Provided information:
------

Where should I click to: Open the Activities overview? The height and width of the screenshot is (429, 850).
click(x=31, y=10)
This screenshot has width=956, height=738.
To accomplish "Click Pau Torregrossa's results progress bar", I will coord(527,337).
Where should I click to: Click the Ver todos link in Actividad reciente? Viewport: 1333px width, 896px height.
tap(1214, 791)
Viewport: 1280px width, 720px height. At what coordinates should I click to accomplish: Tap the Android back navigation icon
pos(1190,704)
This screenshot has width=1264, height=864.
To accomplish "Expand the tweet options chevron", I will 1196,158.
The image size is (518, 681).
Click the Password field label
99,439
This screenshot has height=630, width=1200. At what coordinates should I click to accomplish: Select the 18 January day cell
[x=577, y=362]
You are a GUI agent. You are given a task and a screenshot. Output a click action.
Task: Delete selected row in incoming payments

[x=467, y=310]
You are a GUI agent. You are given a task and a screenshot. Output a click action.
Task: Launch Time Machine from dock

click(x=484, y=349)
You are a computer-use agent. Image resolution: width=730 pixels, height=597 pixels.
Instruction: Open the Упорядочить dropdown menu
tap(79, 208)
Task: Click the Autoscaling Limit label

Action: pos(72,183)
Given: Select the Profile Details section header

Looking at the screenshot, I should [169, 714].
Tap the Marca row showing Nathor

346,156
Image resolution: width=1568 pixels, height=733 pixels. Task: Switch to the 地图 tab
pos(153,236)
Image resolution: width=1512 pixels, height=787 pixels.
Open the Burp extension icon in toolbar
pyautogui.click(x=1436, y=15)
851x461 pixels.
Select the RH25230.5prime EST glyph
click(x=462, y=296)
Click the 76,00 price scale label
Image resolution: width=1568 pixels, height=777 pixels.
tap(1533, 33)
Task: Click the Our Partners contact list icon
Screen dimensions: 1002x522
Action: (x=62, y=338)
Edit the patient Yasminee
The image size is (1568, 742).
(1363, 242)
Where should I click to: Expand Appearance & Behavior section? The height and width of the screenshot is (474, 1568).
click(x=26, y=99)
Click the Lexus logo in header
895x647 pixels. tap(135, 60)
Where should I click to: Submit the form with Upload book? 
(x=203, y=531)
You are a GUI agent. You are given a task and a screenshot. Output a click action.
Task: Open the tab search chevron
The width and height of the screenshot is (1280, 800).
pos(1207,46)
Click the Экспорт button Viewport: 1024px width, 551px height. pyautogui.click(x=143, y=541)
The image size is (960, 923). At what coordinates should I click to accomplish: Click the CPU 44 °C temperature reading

------

Instruction: Render the entries starting at the line containing "This screenshot has width=956, height=738." and ending at the line containing "click(x=484, y=349)" as a two-column CSV with the header instruction,response. Give one row per entry, with its text and its answer each in a single quoted field and line breaks replaced by spaces.

Answer for this exercise:
instruction,response
"This screenshot has width=956, height=738. To accomplish ""Click Pau Torregrossa's results progress bar"",","I will coord(527,337)."
"Where should I click to: Click the Ver todos link in Actividad reciente? Viewport: 1333px width, 896px height.","tap(1214, 791)"
"Viewport: 1280px width, 720px height. At what coordinates should I click to accomplish: Tap the Android back navigation icon","pos(1190,704)"
"This screenshot has width=1264, height=864. To accomplish ""Expand the tweet options chevron"",","I will 1196,158."
"The image size is (518, 681). Click the Password field label","99,439"
"This screenshot has height=630, width=1200. At what coordinates should I click to accomplish: Select the 18 January day cell","[x=577, y=362]"
"You are a GUI agent. You are given a task and a screenshot. Output a click action. Task: Delete selected row in incoming payments","[x=467, y=310]"
"You are a GUI agent. You are given a task and a screenshot. Output a click action. Task: Launch Time Machine from dock","click(x=484, y=349)"